**Exercise directions:**
Type out the whole listing again exactly, pictures omitted.

**Input data:**
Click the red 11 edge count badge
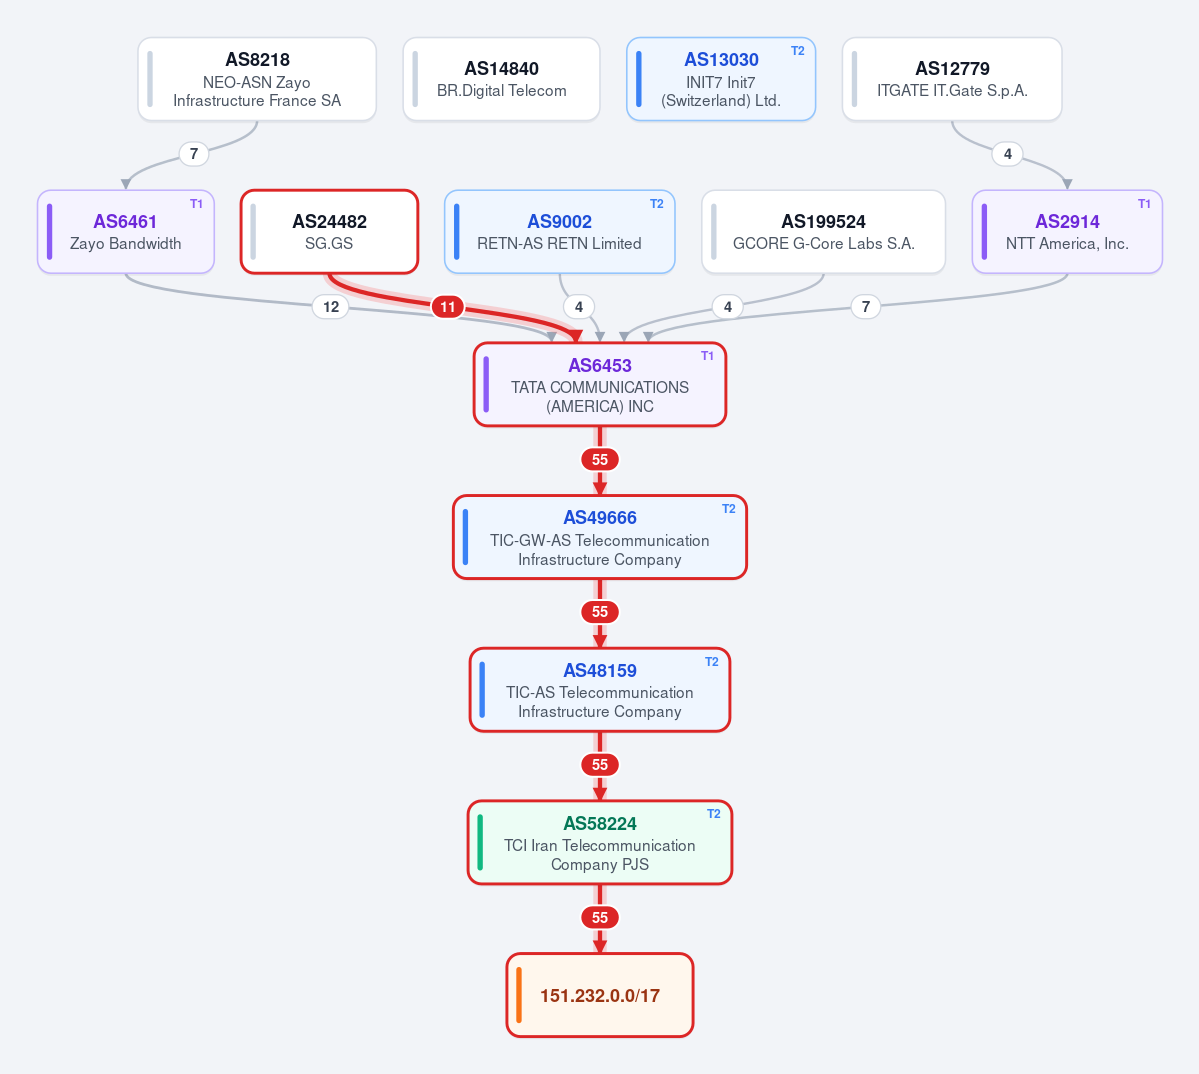This screenshot has width=1199, height=1074. (447, 307)
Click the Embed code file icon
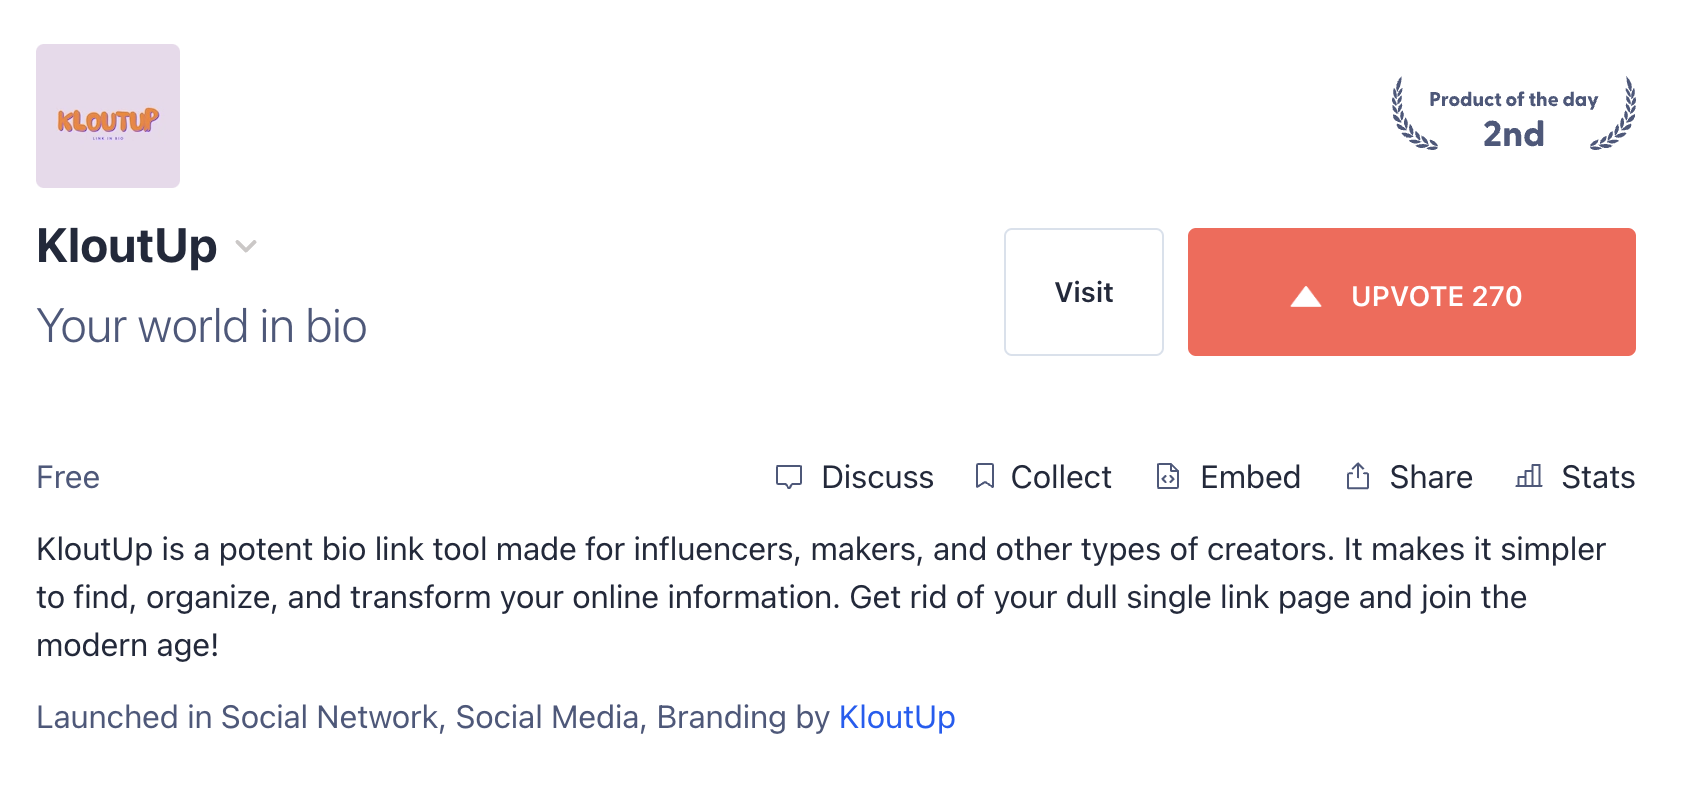 pyautogui.click(x=1168, y=476)
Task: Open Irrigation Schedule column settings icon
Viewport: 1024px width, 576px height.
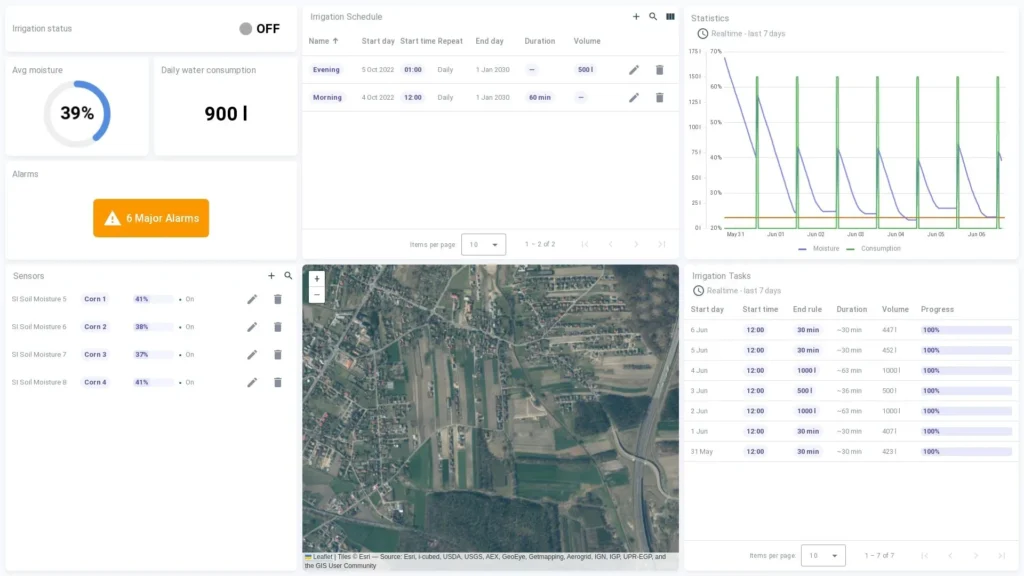Action: point(670,17)
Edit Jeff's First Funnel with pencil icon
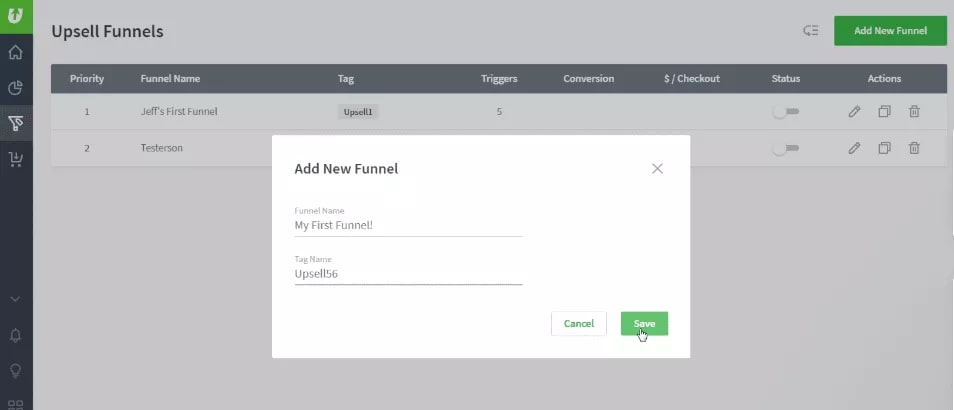The width and height of the screenshot is (954, 410). click(854, 112)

**Output for this exercise:**
Click the red 11 edge count badge
This screenshot has width=1199, height=1074. (447, 307)
Click the Embed code file icon
 pyautogui.click(x=1168, y=476)
Task: Open Irrigation Schedule column settings icon
Viewport: 1024px width, 576px height.
Action: point(670,17)
Edit Jeff's First Funnel with pencil icon
The width and height of the screenshot is (954, 410). click(854, 112)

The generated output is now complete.